THERE are no state-sponsored killings in the Philippines, the Palace told the Senate Friday after seven pro-administration senators released their own resolution condemning the spate of deaths of minors in the government’s war on illegal drugs.
Reacting to the resolution, presidential spokesman Ernesto Abella said that several Senate committees themselves had concluded there were no state-sponsored killings.
“The Executive shares the expressed concern of the Senate on the recent spate of drug-related deaths and similarly condemns extrajudicial killings,” he added.
Abella said the Palace welcomes the Senate’s investigations and inquiries on erring police personnel, “as a manifestation of a freely functioning and democratic state mechanism.”
Seven administration senators—Senate President Aquilino Pimentel III, Manny Pacquiao, Richard Gordon, Vicente Sotto III, Cynthia Villar, Juan Miguel Zubiri and Gregorio Honasan—filed Senate Resolution 518 “condemning in the strongest sense the extrajudicial killings,” after they were bashed on social media for not signing an earlier, similar resolution.
The senators said the criticism was unjustified, since none of them had been asked to sign the earlier resolution.
Liberal Party president Senator Francis Pangilinan said Friday there was no attempt to exclude the pro-administration senators.
Pangilinan noted that before the resolution was filed on Monday and read on the Senate floor on Tuesday, his office made the document publicly accessible by posting it on the Senate website and also emailed it to the official addresses of Sotto, Gordon, Honasan, Villar, and Zubiri on Sept. 21.
He said Gordon even acknowledged the receipt of e-mail on the same day.
“This was done to inform them about the resolution and to show the number of signatures, and to ask them if they wanted to sponsor it,” Pangilinan said.
“Clearly there was no attempt to keep or withhold the resolution from the seven senators. The Senate rules were followed,” he added.
Except for Honasan, the six other senators complained they were criticized unfairly for being “Malacañang dogs in the Senate.”
They took their dismay to the Senafe floor and accused their colleagues of putting them in a “bad light” and destroying their names and reputation after they also became the subject of attacks on social media.
Villar said she igot the information that two senators– Paolo Benigo Aquino IV of the Liberal Party and Risa Hontiveros of Akbayan were out to destroy them, but she initially refused to believe this.

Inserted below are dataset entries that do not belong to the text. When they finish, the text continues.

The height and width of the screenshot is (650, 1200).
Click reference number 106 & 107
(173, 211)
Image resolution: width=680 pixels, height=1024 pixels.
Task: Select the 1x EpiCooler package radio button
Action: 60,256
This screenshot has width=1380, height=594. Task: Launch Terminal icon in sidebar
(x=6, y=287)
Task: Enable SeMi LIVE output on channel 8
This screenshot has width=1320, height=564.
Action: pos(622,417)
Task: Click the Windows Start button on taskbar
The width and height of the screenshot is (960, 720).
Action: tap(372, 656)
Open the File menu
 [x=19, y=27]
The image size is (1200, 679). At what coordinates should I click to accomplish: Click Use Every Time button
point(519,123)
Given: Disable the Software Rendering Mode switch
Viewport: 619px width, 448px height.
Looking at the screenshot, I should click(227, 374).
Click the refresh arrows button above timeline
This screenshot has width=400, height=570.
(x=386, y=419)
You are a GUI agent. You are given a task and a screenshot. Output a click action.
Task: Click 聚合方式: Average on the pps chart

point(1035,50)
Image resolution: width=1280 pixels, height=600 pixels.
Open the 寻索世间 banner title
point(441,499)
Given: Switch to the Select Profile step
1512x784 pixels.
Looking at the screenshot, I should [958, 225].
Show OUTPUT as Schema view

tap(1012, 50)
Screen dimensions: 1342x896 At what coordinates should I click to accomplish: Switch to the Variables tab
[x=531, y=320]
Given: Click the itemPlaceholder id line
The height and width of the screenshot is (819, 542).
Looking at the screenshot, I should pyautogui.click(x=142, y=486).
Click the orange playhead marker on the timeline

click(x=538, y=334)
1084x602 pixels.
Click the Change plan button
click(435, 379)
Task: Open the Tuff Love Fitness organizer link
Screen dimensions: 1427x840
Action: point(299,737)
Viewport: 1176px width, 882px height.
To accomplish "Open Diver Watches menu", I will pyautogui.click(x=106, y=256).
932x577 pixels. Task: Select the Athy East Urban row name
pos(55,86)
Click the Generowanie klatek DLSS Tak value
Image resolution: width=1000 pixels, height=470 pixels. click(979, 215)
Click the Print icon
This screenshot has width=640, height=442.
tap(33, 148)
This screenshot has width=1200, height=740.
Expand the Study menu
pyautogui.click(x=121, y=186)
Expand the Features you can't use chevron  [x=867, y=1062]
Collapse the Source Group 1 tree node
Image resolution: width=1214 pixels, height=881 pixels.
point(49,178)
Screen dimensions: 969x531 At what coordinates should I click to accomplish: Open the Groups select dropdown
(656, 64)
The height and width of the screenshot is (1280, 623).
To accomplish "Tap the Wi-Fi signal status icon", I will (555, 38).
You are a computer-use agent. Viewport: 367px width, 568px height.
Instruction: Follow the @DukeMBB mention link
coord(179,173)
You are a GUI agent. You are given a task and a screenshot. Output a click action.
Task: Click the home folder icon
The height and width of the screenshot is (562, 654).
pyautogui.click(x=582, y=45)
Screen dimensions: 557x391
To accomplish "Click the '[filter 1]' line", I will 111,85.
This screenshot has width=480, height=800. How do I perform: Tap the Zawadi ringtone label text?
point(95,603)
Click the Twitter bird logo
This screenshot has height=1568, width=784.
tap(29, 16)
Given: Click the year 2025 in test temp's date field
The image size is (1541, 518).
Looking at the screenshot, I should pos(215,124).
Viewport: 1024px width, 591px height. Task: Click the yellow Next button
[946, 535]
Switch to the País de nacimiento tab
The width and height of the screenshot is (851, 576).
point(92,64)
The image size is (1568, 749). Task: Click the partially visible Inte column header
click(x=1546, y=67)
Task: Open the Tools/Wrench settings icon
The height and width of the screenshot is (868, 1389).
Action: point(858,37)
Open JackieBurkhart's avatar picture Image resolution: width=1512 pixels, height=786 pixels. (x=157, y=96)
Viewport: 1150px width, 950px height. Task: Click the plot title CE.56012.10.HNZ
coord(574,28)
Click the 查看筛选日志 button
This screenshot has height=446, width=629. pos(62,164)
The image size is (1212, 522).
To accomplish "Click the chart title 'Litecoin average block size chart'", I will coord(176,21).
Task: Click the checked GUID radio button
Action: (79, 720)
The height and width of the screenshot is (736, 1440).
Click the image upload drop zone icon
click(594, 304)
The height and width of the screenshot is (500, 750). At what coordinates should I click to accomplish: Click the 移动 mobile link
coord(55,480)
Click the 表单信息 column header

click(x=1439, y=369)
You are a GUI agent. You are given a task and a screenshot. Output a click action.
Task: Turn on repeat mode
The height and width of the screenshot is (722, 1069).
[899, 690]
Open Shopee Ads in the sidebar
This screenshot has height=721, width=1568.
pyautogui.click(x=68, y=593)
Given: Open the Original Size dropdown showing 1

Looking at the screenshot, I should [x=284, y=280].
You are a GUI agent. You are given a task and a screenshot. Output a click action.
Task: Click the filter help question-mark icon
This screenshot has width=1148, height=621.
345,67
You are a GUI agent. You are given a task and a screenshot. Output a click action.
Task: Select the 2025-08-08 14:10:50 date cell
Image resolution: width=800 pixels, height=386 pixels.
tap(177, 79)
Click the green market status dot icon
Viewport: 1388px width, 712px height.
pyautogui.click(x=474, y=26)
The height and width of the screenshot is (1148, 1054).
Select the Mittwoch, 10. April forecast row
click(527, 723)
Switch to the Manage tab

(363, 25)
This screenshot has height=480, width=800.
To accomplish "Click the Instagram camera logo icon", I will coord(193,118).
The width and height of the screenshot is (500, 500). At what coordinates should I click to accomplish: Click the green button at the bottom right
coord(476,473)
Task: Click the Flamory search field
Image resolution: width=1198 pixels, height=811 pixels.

Villar said she would not have declined to sign the resolution if it were presented to her.
Sotto, too, insisted he never saw the resolution.
Also on Friday, Senate President Pro Tempore Ralph Recto said one way to fight crime and keep communities safe is through “extra-judicial funding,” which will modernize courts and equip public attorneys and prosecutors with the resources that will reduce case backlogs and move the wheels of justice quickly.
Recto said “manpower and material” lack in the judiciary and in the Department of Justice should be addressed “if we want to bolster the rule of law, which is now being threatened by people and institutions tempted to embrace illegal means in seeking justice.”
He said the fast disposition of cases will also prevent congested jails from turning “into corporate headquarters of crime syndicates and as masteral schools for their members.”
“And because it now costs taxpayers about P82,000 to house, feed, and guard one inmate a year, a higher case resolution rate will result in huge savings which can be spent for social services,” he said.
He cited the backbreaking caseloads of Justice department prosecutors and public attorneys “as the best arguments on why their offices should be given a budgetary raise.”
“One prosecutor handles about 403 criminal cases. He or she attends to three court hearings a day, in addition to preliminary investigations, retrials, witness deposition, mediation, among others,” he said.
A public attorney, on the other hand, assists some 5,237 clients a year, and, at any given time, has 504 cases in court.
“All of them lack computers, paralegals, law books and comfortable offices. Most use their own computers and often use their own money to reproduce the briefs they have prepared,” Recto said.
While there are 1,657 vacant prosecutorial posts, and the present number of 1,668 Public Attorney’s Office lawyers is below the authorized ceiling. “There are no takers because of the low pay for the hard labor, and the only bonus one gets are ‘unli’ death threats,” Recto said.
Courts are not faring well either in their running battle against the lack of resources, Recto said.
“Courts literally grapple with mountains of paperwork. Far from being magisterial, many courthouses now have the look and smell of an old bodega de papel,” he said.